(EXPLORA EL MATERIAL):
**1.** Responde según el texto sobre Bannon:
(a) ¿Qué semanario organiza el festival?
(b) ¿A quién le cerró sus puertas Silicon Valley?
(c) ¿Cuándo tendrá Europa elecciones parlamentarias?
**2.** Copia del texto sobre Bannon el pasaje que va desde "Silicon Valley, capital" hasta "y del fanatismo.", ambos incluidos.

==== FRAGMENTO PARA LEER

La libertad de impedir que Steve Bannon se expresara en el festival que organiza el semanario The New Yorker revela la degradación del entorno liberal estadounidense. Ejercer la libertad no siempre es un acto reflejo de la tolerancia.
No me gusta defender a Bannon pero hoy lo haré.
Silicon Valley, capital tecnoutópica del siglo XXI, ya había dado visos regresivos de la libertad de expresión al cerrarle sus puertas a Alex Jones y a sus productos alucinógenos de Infowars. Un buen día, Facebook, Twitter, Apple y YouTube coludieron en contra de Jones, personaje locuaz que tiene gran penetración en la demografía del desconocimiento y del fanatismo.
Steve Bannon no sólo es el álter ego del actual presidente de Estados Unidos, se trata de uno de los principales ideólogos de la democracia iliberal que actualmente seduce a populistas europeos. La presencia de Bannon en el festival del semanario era importante por sus vínculos con los contenidos que nutren en la actualidad a la agenda global: el domingo pasado la ultraderecha ascendió en espectro político sueco y el próximo mayo Europa tendrá elecciones parlamentarias en el momento más crítico de la Unión Europea.

========
==== INFORMACIÓN MOSTRADA

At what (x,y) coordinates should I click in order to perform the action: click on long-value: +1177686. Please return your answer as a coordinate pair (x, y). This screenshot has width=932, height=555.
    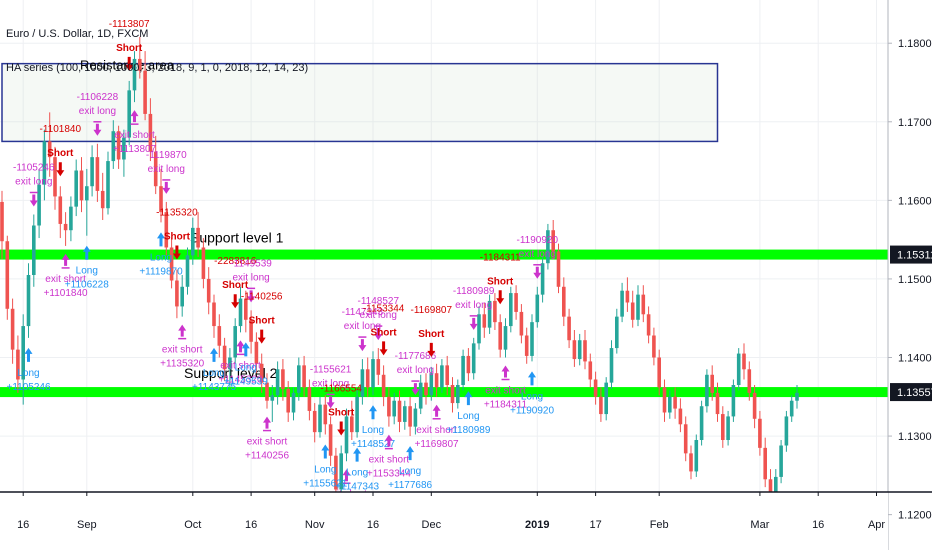
    Looking at the image, I should click on (410, 486).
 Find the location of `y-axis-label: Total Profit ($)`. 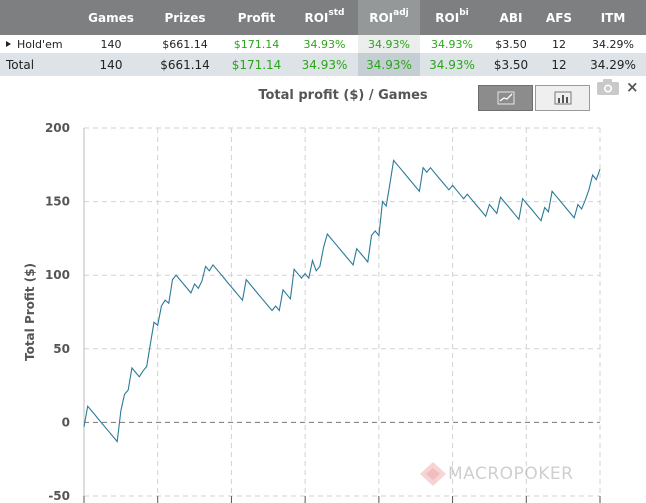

========

(TAREAS RESUELTAS):
**1.**
(a) The New Yorker.
(b) A Alex Jones.
(c) El próximo mayo.

**2.**
Silicon Valley, capital tecnoutópica del siglo XXI, ya había dado visos regresivos de la libertad de expresión al cerrarle sus puertas a Alex Jones y a sus productos alucinógenos de Infowars. Un buen día, Facebook, Twitter, Apple y YouTube coludieron en contra de Jones, personaje locuaz que tiene gran penetración en la demografía del desconocimiento y del fanatismo.